Real-time stream processing with Hazelcast and Pulsar

Real-time stream processing with Hazelcast and Pulsar


Introduction

One of the most useful features of real-time stream processing is to combine the strengths and advantages of various technologies to provide a unique developer experience and an efficient way of processing data in real time at scale. Hazelcast is a real-time distributed computation and storage platform for consistently low latency queries, aggregation and stateful computation against real-time event streams and traditional data sources. Apache Pulsar is a real-time multitenant geo-replicated distributed pub-sub messaging and streaming platform for real-time workloads handling millions of events per hour.  

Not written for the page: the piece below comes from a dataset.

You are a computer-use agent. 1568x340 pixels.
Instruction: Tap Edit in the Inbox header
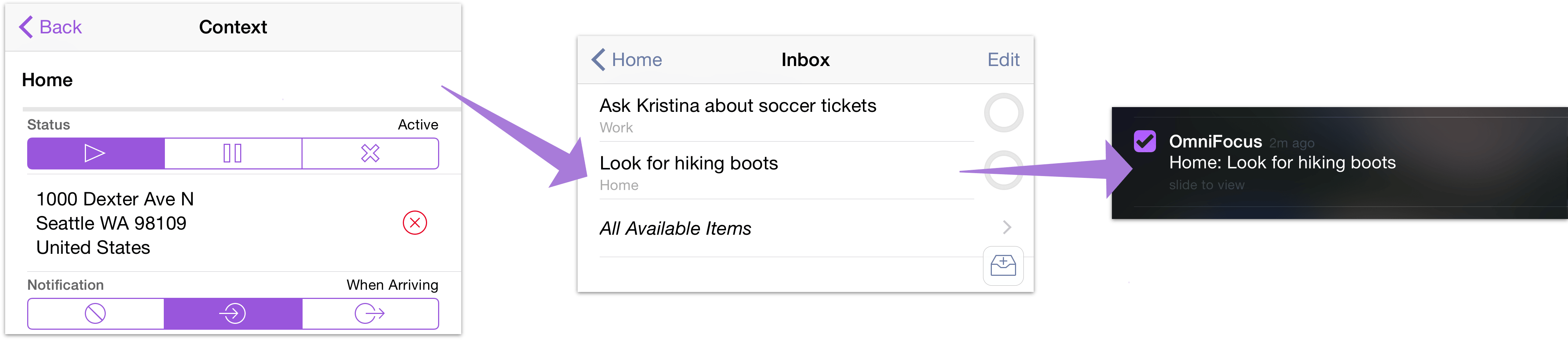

However, real-time stream processing is not an easy task, especially when combining multiple live streams with large volumes of data stored in external data storages to provide context and instant results. When it comes to usage, Hazelcast can be used for stateful data processing over real-time streaming data, data at rest or a combination of both, querying streaming and batch data sources directly using SQL, distributed coordination for microservices, replicating data from one region to another or between data centres in the same region.

 

While Apache Pulsar can be used for both messaging and streaming use case taking the place of multiple products and provides a superset of their features.   Apache Pulsar is a cloud-native multitenant unified messaging platform to replace Apache Kafka, RabbitMQ, MQTT and legacy messaging platforms.   Apache Pulsar provides an infinite message bus for Hazelcast to act as an instant source and sink for any and all data sources.



Prerequisites

We’re building an application where we ingest data from Apache Pulsar into Hazelcast and then process it in real-time. To run this application, make sure your system has the following components:

 

-   Hazelcast installed on your system: we’re using CLI

-   Pulsar installed on your system: we’re using Docker

 

If you have macOS & Homebrew, you can install Hazelcast using the following command:

brew tap hazelcast/hz

brew install hazelcast@5.2.1

 

Check if Hazelcast is installed:

hz -V

 

 

Then start a local cluster:

hz start

 

You should see the following in the console:

INFO: [192.168.1.164]:5701 [dev] [5.2.1]

 

Members {size:1, ver:1} [

  Member [192.168.1.164]:5701 - 4221d540-e34e-4ff2-8ad3-41e060b895ce this

]

 

You can start Pulsar in Docker using the following command:

 

docker run -it -p 6650:6650 -p 8080:8080 \

    --mount source=pulsardata,target=/pulsar/data \

    --mount source=pulsarconf,target=/pulsar/conf \

    apachepulsar/pulsar:2.11.0 bin/pulsar standalone


To install Management Center, use one of the following methods, depending on your operating system:

 

brew tap hazelcast/hz

brew install hazelcast-management-center@5.2.1

 

Check that Management Center is installed:

hz-mc -V


Data collection:


For our application, we wish to ingest air quality readings from around the United States via the AirNow data provider.  If you wish to learn more about Air Quality, check out the information at AirNow.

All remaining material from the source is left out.